Based on the empirical analysis earlier, this study then investigates the nexus between industrial structure upgrading and CO₂ emissions by estimating Eq. (2) for the global panel. Furthermore, technological innovation may have a significant impact on industrial structure upgrading–CO₂ emissions. To verify this, we first eliminated technological innovation in Eq. (2) and then reestimated the model by introducing it into an empirical framework. The results of the FE and RE estimates are displayed in Table 5. Specifically, the first and second columns of the table report the estimation results for the empirical model without technological innovation based on the FE and RE methods, respectively; the third and fourth columns of the table present the results of the FE and RE estimates for the model with technological innovation, respectively. Also, the estimation results of the Hausman tests are reported in the table. From the table, the FE estimates are more effective due to the significant statistics of the Hausman tests for the model both before and after technological innovation is introduced. Therefore, the FE estimates are considered the benchmark estimation results for the global panel. Notably, the results of the RE estimates are basically consistent with the FE estimates, which indicates that the estimation results of Eq. (2) are robust and stable.

TABLE 5

Table 5. Results of the FE and RE estimates for the full sample.

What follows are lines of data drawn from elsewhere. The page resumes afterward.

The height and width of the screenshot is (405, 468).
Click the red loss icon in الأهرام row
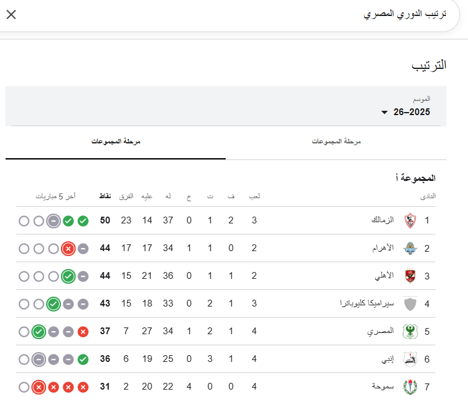(68, 249)
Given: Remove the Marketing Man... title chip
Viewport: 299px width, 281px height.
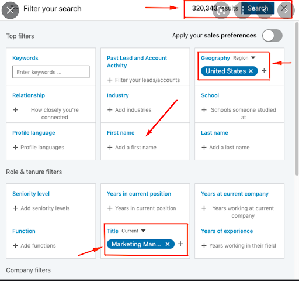Looking at the screenshot, I should pyautogui.click(x=168, y=244).
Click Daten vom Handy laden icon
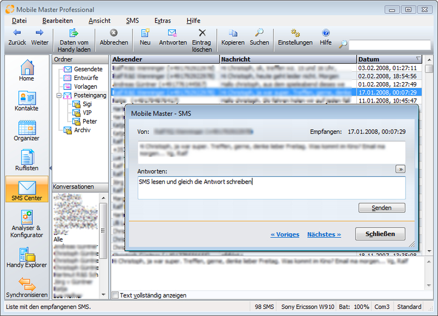Image resolution: width=438 pixels, height=316 pixels. (x=74, y=33)
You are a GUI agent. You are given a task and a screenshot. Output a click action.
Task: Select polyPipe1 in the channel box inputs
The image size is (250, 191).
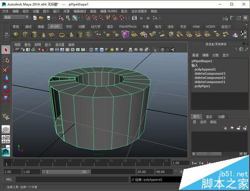pyautogui.click(x=203, y=86)

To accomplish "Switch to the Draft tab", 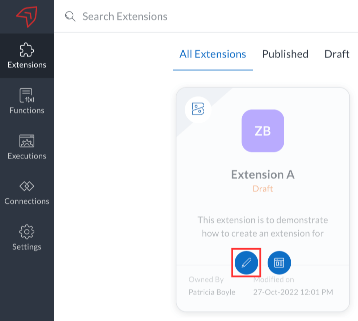I will [x=337, y=54].
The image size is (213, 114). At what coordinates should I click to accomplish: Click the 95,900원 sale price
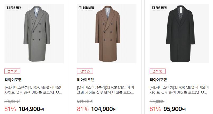[x=174, y=109]
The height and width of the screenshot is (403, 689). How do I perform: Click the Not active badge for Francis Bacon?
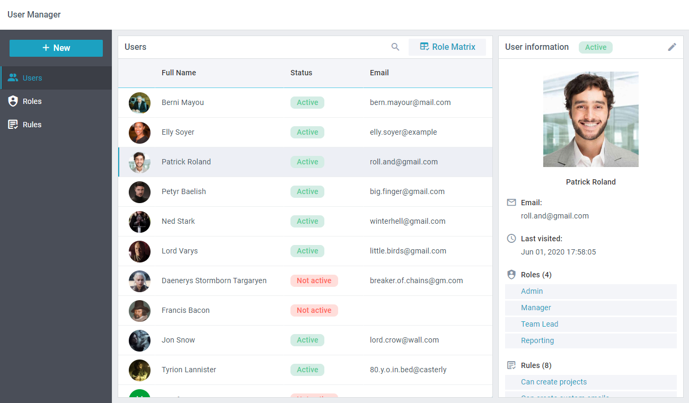pyautogui.click(x=314, y=310)
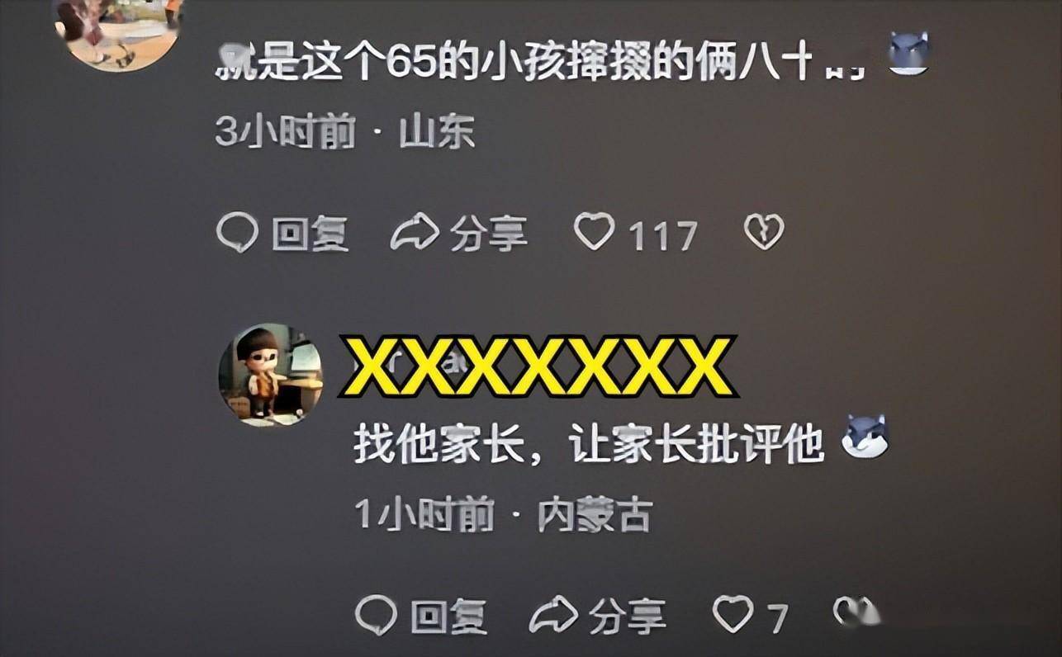Click the timestamp 1小时前 · 内蒙古
This screenshot has height=657, width=1062.
(x=504, y=515)
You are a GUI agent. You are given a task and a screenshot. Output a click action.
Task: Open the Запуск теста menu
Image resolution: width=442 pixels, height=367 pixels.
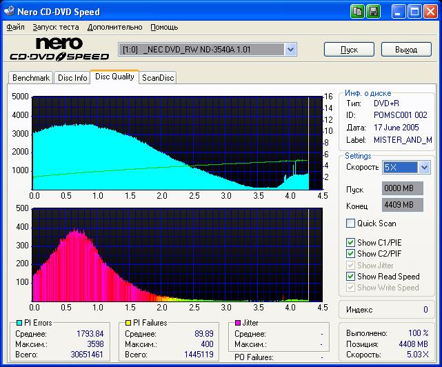(x=56, y=27)
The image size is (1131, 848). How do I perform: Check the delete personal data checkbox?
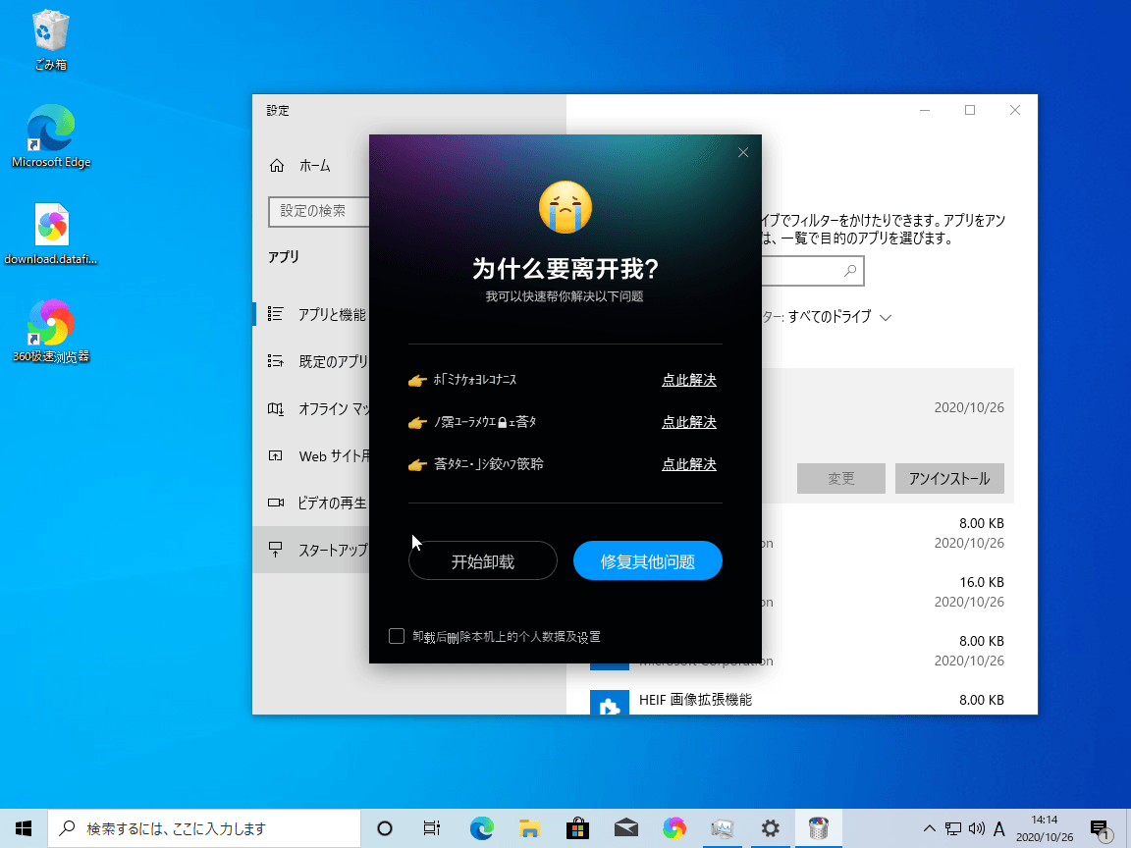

As for the impact of industrial structure upgrading on global CO₂ emissions, it is obvious that industrial structure upgrading can significantly reduce CO₂ emissions. This is rational because, with rapid industrialization around the world, industrial structure upgrading appears as a shift from secondary to tertiary industries. To the best of our knowledge, the secondary industry usually has the characteristics of high pollution and high emissions, while the tertiary industry shows the advantages of high added value and low pollution (Zhao et al., 2021b). The secondary industries consist mainly of industry and construction, which are the main contributors of CO₂ emissions in the world. However, the tertiary industries are dominated mainly by the service sectors (e.g., computer services and software, information transmission, and financial), which are more efficient and emit low carbon. Accordingly, the promotion of transformation from secondary industry to tertiary industry can play an important role in carbon emission reduction; in other words, industrial structure upgrading is conducive to carbon reduction. Thus, it is necessary for policymakers to promote the shift of industrial structure from secondary to tertiary industries, which will reduce CO₂ emissions and achieve green economic development. Furthermore, it is noteworthy that when technological innovation is introduced into the empirical model, the estimated coefficient of industrial structure upgrading (i.e., ISU) shrinks a lot. This indicates that the impact of industrial structure upgrading on CO₂ emissions might be attributed partly to technological innovation. At the same time, accelerating technological innovation can significantly reduce CO₂ emissions. In other words, industrial structure upgrading may not only affect CO₂ emissions directly, but also influence CO₂ emissions through technological innovation.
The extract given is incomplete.